The sailing sets up the first test of a new U.N. Security Council resolution that authorizes member states to inspect North Korean vessels suspected of carrying banned weapons or materials. The sanctions are punishment for an underground nuclear test the North carried out last month in defiance of past resolutions.
A U.S. official said last week that the American destroyer has no orders to intercept the ship, but experts say the vessel will need to stop to refuel soon. The resolution prohibits member states from providing such services to ships accused of bearing banned goods.
Nearby Singapore — the world’s largest refueling hub — says it will “act appropriately” if the ship docks at its port with suspicious goods on board.

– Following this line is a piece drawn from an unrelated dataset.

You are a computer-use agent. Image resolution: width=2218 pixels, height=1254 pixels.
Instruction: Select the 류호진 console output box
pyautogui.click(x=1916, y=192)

Meanwhile, U.S. defense and counterproliferation officials said Tuesday that an impending missile test threatened by North Korea is expected to launch short- to medium-range missiles rather than a long-range missile similar to one tested in April. The officials spoke on condition of anonymity to discuss sensitive intelligence.
Japanese media have reported that the North Koreans appear to be preparing for a long-range test planned sometime around July 4 and to be fired toward Hawaii.
The North Korean-flagged Kang Nam left the port of Nampo last Wednesday, with the U.S. destroyer following it. Two Pentagon officials described a relay operation in which the destroyer USS John S. McCain would hand over surveillance of the ship to the destroyer USS McCampbell. The officials spoke on condition of anonymity to discuss intelligence.
The North has said it would consider any interception “an act of war,” and an editorial Tuesday in its main Rodong Sinmun newspaper said the Korean peninsula was on the brink of a nuclear war.
“A grave situation is being forged in the Korean peninsula where a nuclear war could happen with any accidental factor due to the sanctions,” said the editorial carried on the government-run Uriminzokkiri Web site.
But an armed skirmish is unlikely, analysts say, though the North Korean crew may have rifles.
“A cargo ship can’t confront a warship,” said Baek Seung-joo of the Korea Institute for Defense Analyses.